Input

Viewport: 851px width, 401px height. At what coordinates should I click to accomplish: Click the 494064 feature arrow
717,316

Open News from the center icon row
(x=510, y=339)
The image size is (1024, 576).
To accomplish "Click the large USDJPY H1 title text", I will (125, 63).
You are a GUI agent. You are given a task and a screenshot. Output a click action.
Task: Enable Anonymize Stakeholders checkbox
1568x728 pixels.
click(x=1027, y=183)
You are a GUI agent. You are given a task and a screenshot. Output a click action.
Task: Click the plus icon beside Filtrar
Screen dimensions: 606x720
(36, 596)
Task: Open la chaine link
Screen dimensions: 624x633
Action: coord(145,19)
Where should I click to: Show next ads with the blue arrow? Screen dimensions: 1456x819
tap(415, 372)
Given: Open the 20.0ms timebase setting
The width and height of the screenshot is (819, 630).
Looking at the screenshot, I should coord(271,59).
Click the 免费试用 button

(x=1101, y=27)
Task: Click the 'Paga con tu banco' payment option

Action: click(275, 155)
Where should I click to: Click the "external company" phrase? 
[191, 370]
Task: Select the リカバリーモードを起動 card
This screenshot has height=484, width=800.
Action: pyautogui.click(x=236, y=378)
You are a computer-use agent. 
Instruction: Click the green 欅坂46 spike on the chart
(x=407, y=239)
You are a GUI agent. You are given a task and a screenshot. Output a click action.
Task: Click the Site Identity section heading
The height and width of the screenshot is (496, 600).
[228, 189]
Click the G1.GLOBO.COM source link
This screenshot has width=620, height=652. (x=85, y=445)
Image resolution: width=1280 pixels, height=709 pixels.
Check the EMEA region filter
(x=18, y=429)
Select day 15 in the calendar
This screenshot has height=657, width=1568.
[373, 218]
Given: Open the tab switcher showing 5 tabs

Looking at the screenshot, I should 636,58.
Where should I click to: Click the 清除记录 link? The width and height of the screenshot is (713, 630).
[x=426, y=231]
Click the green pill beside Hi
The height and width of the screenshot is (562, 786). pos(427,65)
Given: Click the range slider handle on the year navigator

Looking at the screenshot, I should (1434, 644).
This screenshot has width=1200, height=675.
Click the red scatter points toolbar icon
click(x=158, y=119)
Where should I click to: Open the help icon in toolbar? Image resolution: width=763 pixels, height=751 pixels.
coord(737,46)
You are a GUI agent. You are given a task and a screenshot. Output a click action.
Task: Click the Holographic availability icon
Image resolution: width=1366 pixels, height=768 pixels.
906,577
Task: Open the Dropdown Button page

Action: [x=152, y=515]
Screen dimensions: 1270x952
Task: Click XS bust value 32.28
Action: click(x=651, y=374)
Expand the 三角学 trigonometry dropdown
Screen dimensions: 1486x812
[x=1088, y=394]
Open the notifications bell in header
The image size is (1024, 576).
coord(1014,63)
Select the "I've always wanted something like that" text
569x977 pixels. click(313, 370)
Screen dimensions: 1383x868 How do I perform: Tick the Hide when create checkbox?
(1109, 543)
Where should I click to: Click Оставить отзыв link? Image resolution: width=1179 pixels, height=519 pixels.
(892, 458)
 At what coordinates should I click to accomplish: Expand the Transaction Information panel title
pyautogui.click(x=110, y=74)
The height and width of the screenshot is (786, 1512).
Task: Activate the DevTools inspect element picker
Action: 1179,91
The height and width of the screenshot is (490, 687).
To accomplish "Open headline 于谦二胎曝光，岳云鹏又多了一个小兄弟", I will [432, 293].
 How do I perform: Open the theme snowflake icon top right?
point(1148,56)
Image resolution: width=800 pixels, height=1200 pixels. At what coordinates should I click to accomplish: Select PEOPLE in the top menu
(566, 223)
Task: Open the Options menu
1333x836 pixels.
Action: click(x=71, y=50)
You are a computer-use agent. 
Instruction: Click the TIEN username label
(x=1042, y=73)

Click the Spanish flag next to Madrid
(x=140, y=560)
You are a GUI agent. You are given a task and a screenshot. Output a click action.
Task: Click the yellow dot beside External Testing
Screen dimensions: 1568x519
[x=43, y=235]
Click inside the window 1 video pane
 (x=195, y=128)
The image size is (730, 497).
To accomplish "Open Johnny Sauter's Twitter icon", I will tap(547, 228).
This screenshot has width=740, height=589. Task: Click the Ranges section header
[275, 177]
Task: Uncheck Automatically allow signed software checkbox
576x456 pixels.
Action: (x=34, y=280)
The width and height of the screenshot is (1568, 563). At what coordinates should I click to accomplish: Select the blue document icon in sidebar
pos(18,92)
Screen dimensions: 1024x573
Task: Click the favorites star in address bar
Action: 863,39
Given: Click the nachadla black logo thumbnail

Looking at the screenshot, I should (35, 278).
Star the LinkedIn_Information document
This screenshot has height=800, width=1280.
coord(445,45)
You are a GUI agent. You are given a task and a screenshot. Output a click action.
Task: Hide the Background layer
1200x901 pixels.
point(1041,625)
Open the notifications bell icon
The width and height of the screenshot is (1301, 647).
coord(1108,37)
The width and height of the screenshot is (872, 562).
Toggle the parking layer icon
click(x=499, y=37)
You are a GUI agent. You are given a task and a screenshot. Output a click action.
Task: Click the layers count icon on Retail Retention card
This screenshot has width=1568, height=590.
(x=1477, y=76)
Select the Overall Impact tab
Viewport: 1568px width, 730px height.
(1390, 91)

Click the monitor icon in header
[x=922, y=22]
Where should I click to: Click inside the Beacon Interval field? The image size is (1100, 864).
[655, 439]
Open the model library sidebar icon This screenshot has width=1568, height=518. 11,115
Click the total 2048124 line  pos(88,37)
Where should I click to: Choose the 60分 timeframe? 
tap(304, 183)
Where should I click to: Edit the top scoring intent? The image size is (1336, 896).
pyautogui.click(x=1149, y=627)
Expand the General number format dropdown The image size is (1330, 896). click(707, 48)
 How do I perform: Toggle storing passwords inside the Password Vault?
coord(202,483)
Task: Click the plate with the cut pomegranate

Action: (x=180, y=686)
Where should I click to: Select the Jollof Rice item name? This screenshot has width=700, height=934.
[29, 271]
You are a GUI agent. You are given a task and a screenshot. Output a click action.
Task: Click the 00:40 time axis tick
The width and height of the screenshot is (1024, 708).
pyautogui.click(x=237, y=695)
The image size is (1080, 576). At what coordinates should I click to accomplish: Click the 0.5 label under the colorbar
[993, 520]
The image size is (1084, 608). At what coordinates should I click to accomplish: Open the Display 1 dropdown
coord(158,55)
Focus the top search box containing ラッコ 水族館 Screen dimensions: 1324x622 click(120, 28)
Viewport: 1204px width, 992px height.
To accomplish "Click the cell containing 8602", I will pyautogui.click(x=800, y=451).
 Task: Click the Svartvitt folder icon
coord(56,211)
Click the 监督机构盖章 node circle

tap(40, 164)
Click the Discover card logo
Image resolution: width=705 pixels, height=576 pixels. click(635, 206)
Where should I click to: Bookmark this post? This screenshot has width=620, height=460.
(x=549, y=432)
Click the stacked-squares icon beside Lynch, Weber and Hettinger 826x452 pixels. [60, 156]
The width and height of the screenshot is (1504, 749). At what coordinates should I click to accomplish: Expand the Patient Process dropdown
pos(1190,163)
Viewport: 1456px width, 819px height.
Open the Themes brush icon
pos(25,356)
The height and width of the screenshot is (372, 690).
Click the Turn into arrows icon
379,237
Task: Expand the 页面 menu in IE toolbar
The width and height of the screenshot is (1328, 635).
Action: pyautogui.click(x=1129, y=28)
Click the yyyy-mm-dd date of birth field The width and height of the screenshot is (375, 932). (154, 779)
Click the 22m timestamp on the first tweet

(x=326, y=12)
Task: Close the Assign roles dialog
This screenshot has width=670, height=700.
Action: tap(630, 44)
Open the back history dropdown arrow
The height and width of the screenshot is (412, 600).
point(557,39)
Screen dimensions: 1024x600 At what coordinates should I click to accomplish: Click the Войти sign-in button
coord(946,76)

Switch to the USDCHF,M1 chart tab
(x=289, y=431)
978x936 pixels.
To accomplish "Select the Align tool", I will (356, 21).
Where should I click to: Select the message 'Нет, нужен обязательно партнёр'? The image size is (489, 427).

Task requirements
Reproduce, word for word and in full, only the lines above that start at the line with "Focus the top" and run through the line with "Task: Expand the 页面 menu in IE toolbar", both ends included.

Answer
Focus the top search box containing ラッコ 水族館 Screen dimensions: 1324x622 click(120, 28)
Viewport: 1204px width, 992px height.
To accomplish "Click the cell containing 8602", I will pyautogui.click(x=800, y=451).
 Task: Click the Svartvitt folder icon
coord(56,211)
Click the 监督机构盖章 node circle

tap(40, 164)
Click the Discover card logo
Image resolution: width=705 pixels, height=576 pixels. click(635, 206)
Where should I click to: Bookmark this post? This screenshot has width=620, height=460.
(x=549, y=432)
Click the stacked-squares icon beside Lynch, Weber and Hettinger 826x452 pixels. [60, 156]
The width and height of the screenshot is (1504, 749). At what coordinates should I click to accomplish: Expand the Patient Process dropdown
pos(1190,163)
Viewport: 1456px width, 819px height.
Open the Themes brush icon
pos(25,356)
The height and width of the screenshot is (372, 690).
Click the Turn into arrows icon
379,237
Task: Expand the 页面 menu in IE toolbar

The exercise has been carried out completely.